People come to therapy for a lot of different reasons. Ideally, you come because you want to know yourself at greater depth, and you want to bring more skill to your relationships. You want to live more deliberately and in greater alignment with your deepest values and aspirations. You want to be more emotionally open and available and bring greater skill to your relationships.
But that’s not why most people come to therapy. We come because we’re in pain. Something in our life or in our relationship isn’t working and our best efforts to “fix the problem” haven’t worked. Therapy is about relieving emotional pain—stress, anxiety, depression, loneliness, grief, shame. It’s about healing old wounds; uncovering and letting go of negative beliefs and ineffective patterns of behavior.

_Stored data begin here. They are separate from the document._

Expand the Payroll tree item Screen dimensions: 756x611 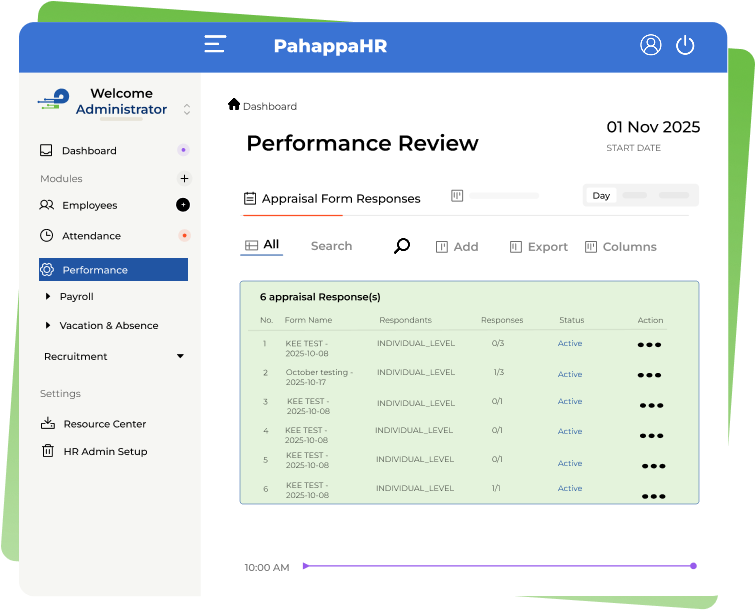click(48, 297)
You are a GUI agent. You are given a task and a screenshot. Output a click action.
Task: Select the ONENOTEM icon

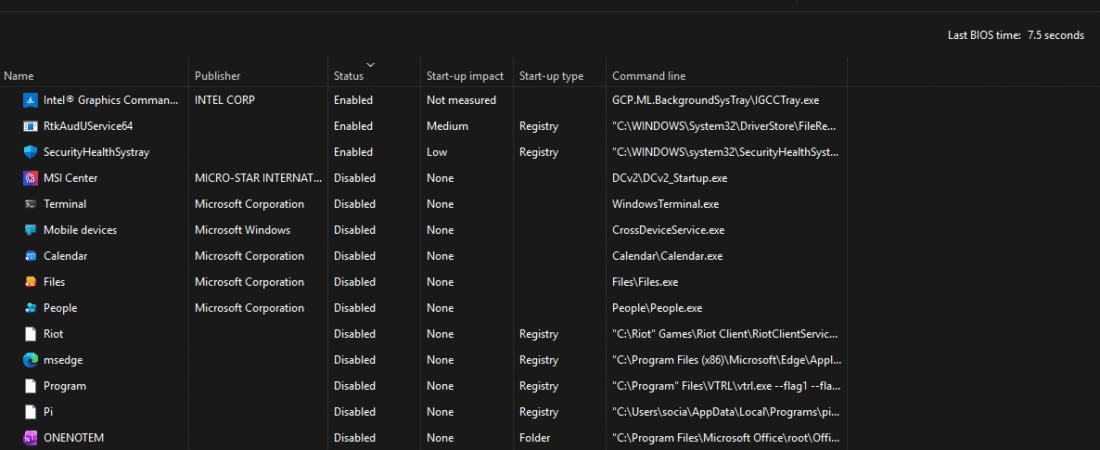tap(30, 438)
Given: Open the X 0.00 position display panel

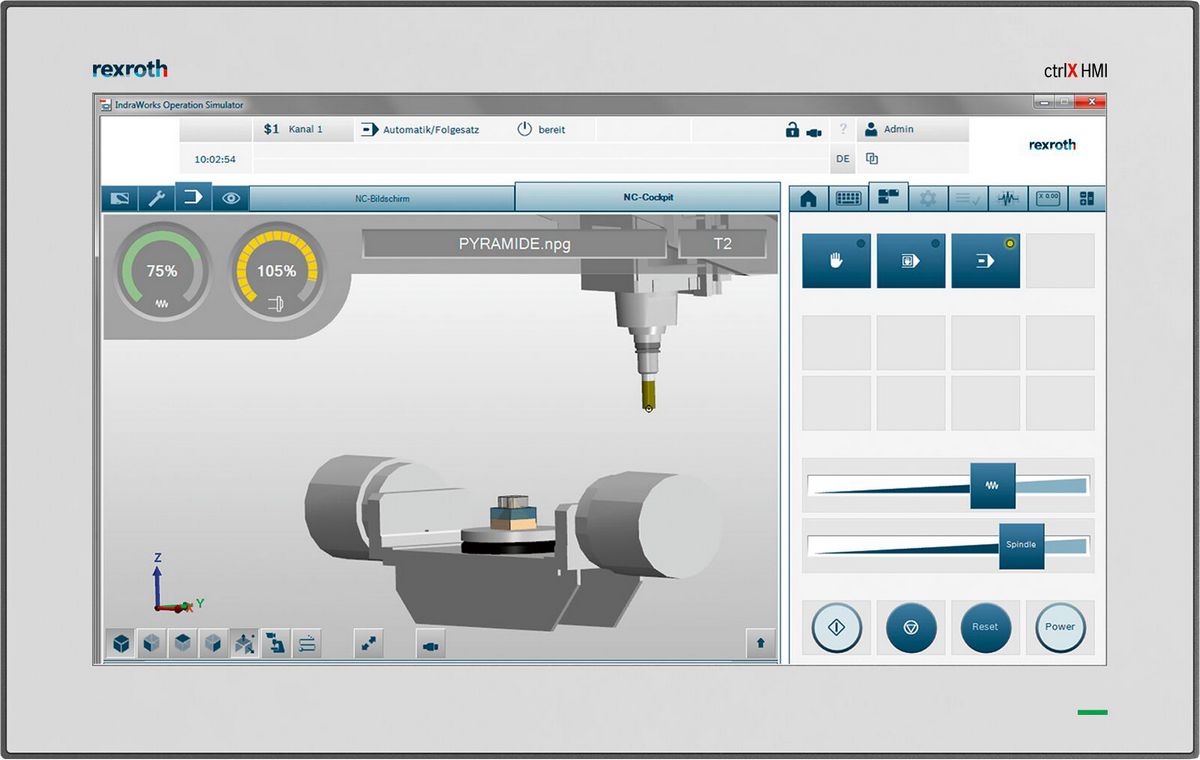Looking at the screenshot, I should (1047, 199).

Therapy is a collaborative process. It’s not at all: you tell me your problems and I tell you what to do. No. Rather, it’s you and I working together as a creative team. For that to happen, you need to get that I’m real, that I’m not just talking to you out of the clouds. And you need to get that I really do genuinely care about you and want the best for you. With that kind of relationship as our base, you and I will then work to create a series of treatment goals or desired outcomes. These need to be very clear and have real meaning for you. And then, lastly, the work we do each session needs to feel relevant to you and on target towards the goals we’ve set.
When therapy works it affects every aspect of your life. I honestly can’t think of a more worthwhile investment.